# Tutorial 5: 
## Part A: Web Scraping 
We cover in this part scraping data from the web. Data can be presented in HTML, XML and API etc. Web scraping is the practice of using libraries to sift through a web page and gather the data that you need in a format most useful to you while at the same time preserving the structure of the data. 

There are several ways to extract information from the web. Use of APIs being probably the best way to extract data from a website. Almost all large websites like Twitter, Facebook, Google, Twitter, StackOverflow provide APIs to access their data in a more structured manner. If you can get what you need through an API, it is almost always preferred approach over web scrapping. However, not all websites provide an API.Thus, we need to scrape the HTML website to fetch the information.

We first explain how to extract information from HTML pages. 

***

## HTML:

Web sites are written using HTML, which means that each web page is a structured document. HTML data is easy to read in the browser but not downloadable in machine readable format.

### 1. Urllib2 :
Python has many libraries for reading and writing data in the ubiquitous HTML. lxml (http://lxml.de) is one that has consistently strong performance in parsing very large files. lxml has multiple programmer interfaces.
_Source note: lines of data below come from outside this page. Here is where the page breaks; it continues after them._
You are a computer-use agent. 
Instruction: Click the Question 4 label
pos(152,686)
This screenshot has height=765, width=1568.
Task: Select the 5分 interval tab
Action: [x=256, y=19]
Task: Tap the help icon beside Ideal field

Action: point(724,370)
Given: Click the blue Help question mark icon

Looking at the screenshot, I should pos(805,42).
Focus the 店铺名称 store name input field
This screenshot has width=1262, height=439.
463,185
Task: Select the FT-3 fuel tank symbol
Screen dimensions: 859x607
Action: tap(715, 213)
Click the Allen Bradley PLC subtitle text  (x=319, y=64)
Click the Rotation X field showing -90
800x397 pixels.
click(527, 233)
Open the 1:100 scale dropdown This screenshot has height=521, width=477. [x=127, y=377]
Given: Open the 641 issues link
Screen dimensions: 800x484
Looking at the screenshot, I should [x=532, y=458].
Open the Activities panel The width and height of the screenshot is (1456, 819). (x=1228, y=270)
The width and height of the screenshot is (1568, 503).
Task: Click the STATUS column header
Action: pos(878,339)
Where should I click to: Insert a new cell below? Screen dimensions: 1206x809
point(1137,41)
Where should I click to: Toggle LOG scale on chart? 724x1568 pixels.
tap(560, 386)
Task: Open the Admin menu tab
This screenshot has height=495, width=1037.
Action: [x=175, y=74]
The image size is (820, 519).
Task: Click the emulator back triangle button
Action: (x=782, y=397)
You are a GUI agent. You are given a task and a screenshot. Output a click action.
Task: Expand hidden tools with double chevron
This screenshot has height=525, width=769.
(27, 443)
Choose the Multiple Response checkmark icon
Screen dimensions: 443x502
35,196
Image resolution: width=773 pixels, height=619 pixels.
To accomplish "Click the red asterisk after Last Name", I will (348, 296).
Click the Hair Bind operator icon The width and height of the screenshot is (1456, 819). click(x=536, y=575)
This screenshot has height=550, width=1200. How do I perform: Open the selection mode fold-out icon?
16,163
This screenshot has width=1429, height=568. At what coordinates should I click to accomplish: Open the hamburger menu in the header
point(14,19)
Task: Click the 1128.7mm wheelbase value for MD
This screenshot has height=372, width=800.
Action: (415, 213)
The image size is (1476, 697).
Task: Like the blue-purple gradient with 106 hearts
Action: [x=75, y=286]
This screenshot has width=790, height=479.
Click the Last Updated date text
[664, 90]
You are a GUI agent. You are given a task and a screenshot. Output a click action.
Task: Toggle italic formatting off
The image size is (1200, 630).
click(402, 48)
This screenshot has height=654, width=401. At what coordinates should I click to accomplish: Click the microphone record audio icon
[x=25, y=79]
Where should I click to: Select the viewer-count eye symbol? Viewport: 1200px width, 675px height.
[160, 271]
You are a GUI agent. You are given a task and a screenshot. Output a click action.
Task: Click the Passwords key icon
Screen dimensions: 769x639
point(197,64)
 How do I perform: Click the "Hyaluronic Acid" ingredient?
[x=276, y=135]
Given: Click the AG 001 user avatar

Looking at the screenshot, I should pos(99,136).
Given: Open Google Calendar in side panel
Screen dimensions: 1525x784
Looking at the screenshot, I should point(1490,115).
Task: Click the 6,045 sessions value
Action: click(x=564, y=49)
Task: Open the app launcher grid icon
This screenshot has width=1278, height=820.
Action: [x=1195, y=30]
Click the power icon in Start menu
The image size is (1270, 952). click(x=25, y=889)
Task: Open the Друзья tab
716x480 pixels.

So, how can we deal with HTML data?
#### 1. First, locate th e website (URL) of the data:
For example, check the URL https://www.google.com/finance#stockscreener for google finance live feeds.

#### 2. Install Libraries required for web scraping:

**Urllib2:** It is a Python module which can be used for fetching URLs. It defines functions and classes to help with URL actions (basic and digest authentication, redirections, cookies, etc). 

        pip install urllib2
        
**lxml:** provides a very simple and powerful API for parsing XML and HTML. It supports one-step parsing as well as step-by-step parsing using an event-driven API. 
        
        pip install lxml


For more detail refer to the documentation page.
http://lxml.de
https://docs.python.org/2/library/urllib2.html

#### 3. Get the page contents:


In [12]:
#import libraries
from lxml.html import parse 
from urllib2 import urlopen

#specify the url
financeURL= 'https://www.google.com/finance#stockscreener'

##Query the website and return the html to the variable 'page'

page= urlopen(financeURL)

#Parse the page variable with lxl
data_parsed = parse(page)

# Get the root element for this tree.	
data = data_parsed.getroot()
print type(data), type(data_parsed)

<class 'lxml.html.HtmlElement'> <type 'lxml.etree._ElementTree'>


#### 4. Understand the page structure:

To be able to extract information from an HTML page, you need to understand the elements and attributes of any HTML page. Details about this can be found in: <a href="http://www.w3schools.com/html/default.asp"> HTML Tutorial</a>. 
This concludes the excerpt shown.